This study aims to define the prevalence and the molecular basis of G6PD deficiency in Negrito tribe of the Malaysian Orang Asli. Four hundred and eighty seven consented Negrito volunteers were screened for G6PD deficiency by using florescent spot test. DNA from deficient individuals underwent PCR-RFLP analysis using thirteen recognized G6PD mutations which are prevalent either in Malaysia or Southeast Asia. When the mutation could not be identified by PCR-RFLP, the entire coding region of the G6PD gene and flanking introns were amplified and subjected to DNA sequencing. In total, 9% (44/486) were found to be G6PD deficient. However, only twenty five out of 45 samples were subjected to PCR-RFLP and DNA sequencing. Of these, three samples were found to carry Viangchan , one Coimbra and 16 with combination of C1311T in exon 11 and IVS11 T93C . Mutation(s) for the five samples remained unknown. The mean G6PD enzyme activity ranged from 0.86 - 5.7 IU/gHb in deficient individuals. Our results show that the frequency of G6PD deficiency in Negrito Orang Asli is higher than among other Malaysian races (almost double) and that the most common molecular variant of G6PD found in Malays and Southeast Asians are less common in Orang Asli. In addition, the dual presence of C1311T in exon 11 and IVS11 T93C in 64% of deficient individuals (16/44), which is the highest reported rate to date, might be a result of genetic drift in this isolated group.
Keywords: G6PD; Mutation; Negrito; Orang Asli; Prevalence
Introduction
The Orang Asli (OA), otherwise referred to as aboriginal people, have been living in different regions of the Malay Peninsula for a long time.

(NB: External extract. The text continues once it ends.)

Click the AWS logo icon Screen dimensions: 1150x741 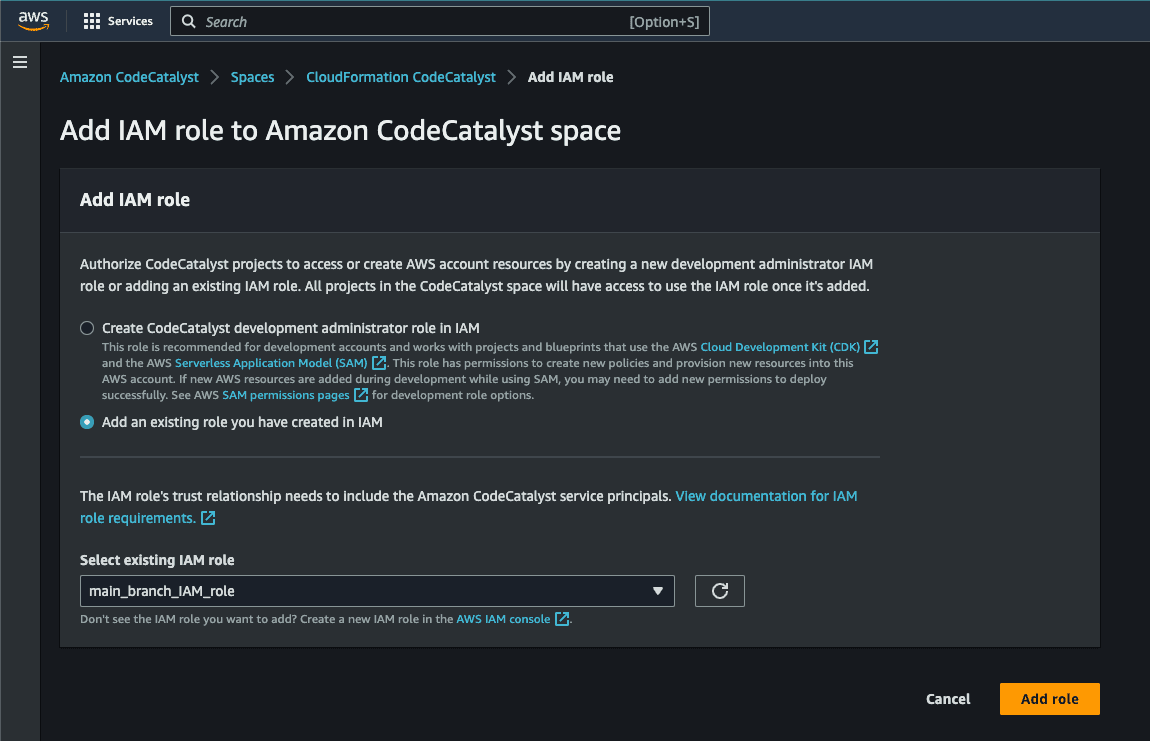click(34, 21)
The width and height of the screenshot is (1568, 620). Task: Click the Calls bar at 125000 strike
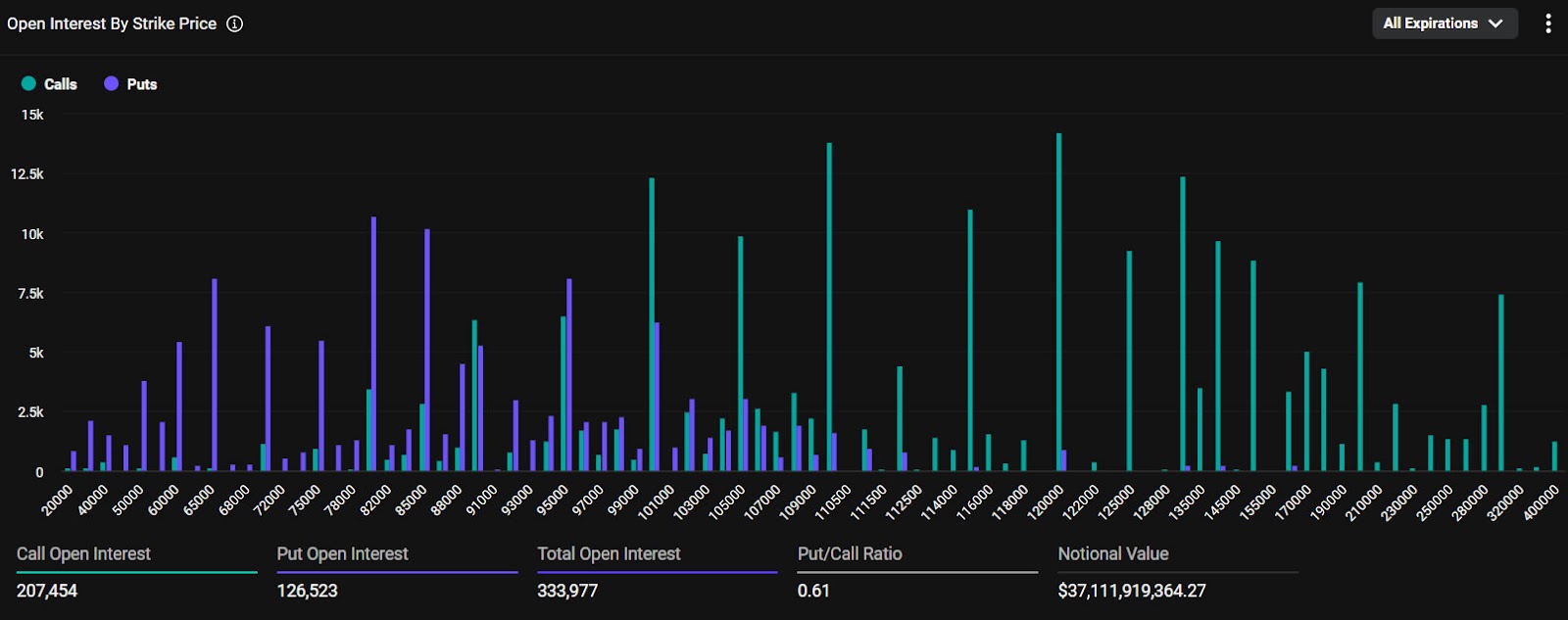(1129, 362)
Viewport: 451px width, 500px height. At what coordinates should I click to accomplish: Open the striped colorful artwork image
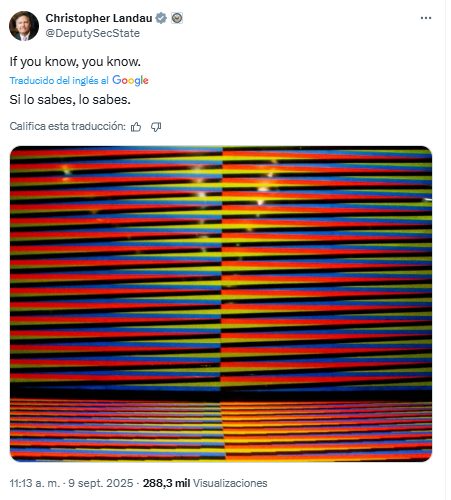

The OA are of great interest to anthropologists and population geneticists due to the fact that they are considered to be the likely descendents of a widespread ancient Southeast Asia population 1. The OA are divided into three main tribal groups: Negrito, Senoi, and Proto-Malay. The Negrito is the smallest group of OA with a population of 4,851. Negrito comprise of 6 sub-ethnic groups; Kensiu, Kintak, Lanoh, Jahai, Bateq and Mendriq. Nevertheless, OA have several health problems, besides malnutrition and hygienic issues, including malaria, tuberculosis, leprosy, filariasis, upper respiratory infections and skin problem 2. Specific health needs are catered by JHEOA (OA department) according to these problems through preventive, treatment and promotional action. On the other hand, a few genetic association health problems have been studied. Therefore, very little information is available on the genetic markers or background of the Malaysia OA and their origins.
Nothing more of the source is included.